WHAT YOU ARE ASKED TO DO
Search the data for the string "Open" and extract every line where it appears.

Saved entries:
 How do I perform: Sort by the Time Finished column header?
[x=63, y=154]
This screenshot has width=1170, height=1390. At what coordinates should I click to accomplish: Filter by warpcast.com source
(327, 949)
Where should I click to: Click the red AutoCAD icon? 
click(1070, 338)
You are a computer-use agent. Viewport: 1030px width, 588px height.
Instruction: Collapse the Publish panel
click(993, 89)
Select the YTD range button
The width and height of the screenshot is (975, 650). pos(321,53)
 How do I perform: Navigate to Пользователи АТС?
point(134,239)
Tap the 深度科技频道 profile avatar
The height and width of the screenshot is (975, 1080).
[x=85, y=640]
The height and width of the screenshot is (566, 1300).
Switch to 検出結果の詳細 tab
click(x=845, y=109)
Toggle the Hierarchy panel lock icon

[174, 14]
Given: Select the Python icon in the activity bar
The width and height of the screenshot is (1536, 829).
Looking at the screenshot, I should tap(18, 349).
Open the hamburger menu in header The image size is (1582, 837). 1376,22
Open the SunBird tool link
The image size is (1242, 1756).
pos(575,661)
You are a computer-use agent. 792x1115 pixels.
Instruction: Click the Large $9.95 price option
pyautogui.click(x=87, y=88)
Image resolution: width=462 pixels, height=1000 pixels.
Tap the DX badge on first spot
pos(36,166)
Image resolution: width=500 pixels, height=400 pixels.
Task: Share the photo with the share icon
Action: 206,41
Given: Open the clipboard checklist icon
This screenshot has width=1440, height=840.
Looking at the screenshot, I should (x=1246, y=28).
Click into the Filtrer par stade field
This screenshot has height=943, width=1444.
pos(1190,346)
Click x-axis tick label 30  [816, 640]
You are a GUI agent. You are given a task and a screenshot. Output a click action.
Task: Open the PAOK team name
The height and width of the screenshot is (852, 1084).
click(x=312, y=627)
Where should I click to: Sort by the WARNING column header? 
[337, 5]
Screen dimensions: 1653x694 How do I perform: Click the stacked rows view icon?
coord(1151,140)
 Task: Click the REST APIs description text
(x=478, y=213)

EXERCISE RESULT
Open the hamburger menu in header The image size is (1582, 837). 1376,22
Open the SunBird tool link
Given: Open the clipboard checklist icon
Task: Open the PAOK team name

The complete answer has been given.